### 本文:
--
魚食文化の歴史―発酵魚食を中心に

佐藤洋一郎(ふじのくに地球環境史ミュージアム館長、総合地球環境学研究所名誉教授)

はじめに

日本列島では大型の野生哺乳動物は縄文時代におおかたとりつくされ、またヒツジやウシなどの家畜の群れは古墳時代の一時期を除いてほとんどいなかった。それなので、動物性タンパク質を魚介に頼る食生活を送ってきた。近畿地方は、藤原京の時代から通算で1200年以上もの間都がおかれていた地域で、しかも難波の宮を除けば都はいずれも内陸部の京都、奈良の盆地にあった。京の街には、今も「川魚料理」の看板を出す老舗が何軒もある。市の中心部にある昔からの市場である「錦市場」にも、海の魚を商う店とともに川魚専門店が何軒かあって、季節ごとの川魚が販売されている。

都にはもちろん海の魚もあった。なかでも、淡路、若狭、志摩という「御食(みけ)つ国」からの輸送路は早くから整備され、海の魚介が運ばれた。とはいえ魚介は日持ちしない。冷蔵も冷凍もなかった時代、塩蔵や発酵というさまざまな方法が編み出され、都の魚食を支えてきた。ここでは、近畿地方を中心に日本の風土のなかで古くから育まれ、和食文化の礎ともなった魚介の保存食に焦点を当てて、魚食文化を考えてみたい。
--
### 記録データ:
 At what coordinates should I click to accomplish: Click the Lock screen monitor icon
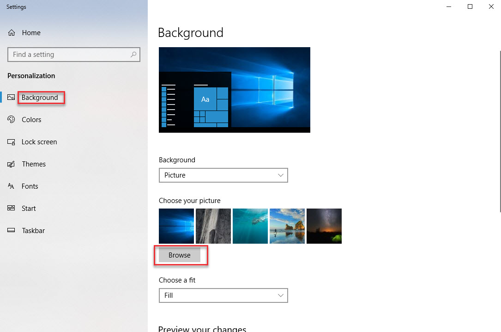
--
### 課題:
魚食文化の歴史についての本文を、最後の文に続けて書き継ぎなさい。

### 解答:
京都・高瀬川筋のいけす料理(川魚料理)屋 『都名所図会』 江戸後期

魚醬とふなずし

都の近くで魚食が盛んになったのはいつのころからだろうか。国の形が整う少し前、各地に古墳が盛んに作られた4~5世紀ころ、この国の食料生産の形は大きく変わりつつあった。古墳の造営はじめ大がかりな土木工事が行われ、そのために多くの人手が集められた。彼らを養うには多量の米が必要になった。大がかりな灌漑施設が作られ、田に水が引かれるようになった。大阪平野の南部では、このころから江戸時代にかけて多くのため池が作られた。水田、灌漑施設が増えるにつれ、水田生態系が広がっていった。この水田生態系に棲むようになった魚たちがタンパク源になっていった。「米と魚のパッケージ」という和食の骨組みはこのころにその端緒を見ることができるように思われる。

干物を取り扱っていた永代浜の魚市 『摂津名所図会』 江戸後期

それにしても魚はどのように調理されたのだろうか。一つの方法は広い意味での発酵であったと思われる。魚などの身に重さで20%程度の塩をまぶして桶などにいれておくと筋肉に含まれるタンパク質分解酵素が働いて肉や骨をどろどろに溶かしてゆく。これを絞るか濾して液体にしたのが魚醬である。製法は今も昔と変わるところはない。魚醬は現代も世界の各地で作られている。日本では能登半島のいしるやいしり、秋田のしょっつる(ハタハタ醤油)などが有名だが、国外に目をやるとインドシナのニョクマム(ベトナム)やナムプラー(タイ)、さらにイタリアのガルムなどがよく知られる。

魚と塩に加熱した穀類を合わせて作るのがなれずしである。これが生まれたのは中国南部からインドシナの山中の湿潤地帯のことと思われる。これが古代までに日本に伝わったようだ。今も琵琶湖の周辺に残る「ふなずし」はその名残りといわれている。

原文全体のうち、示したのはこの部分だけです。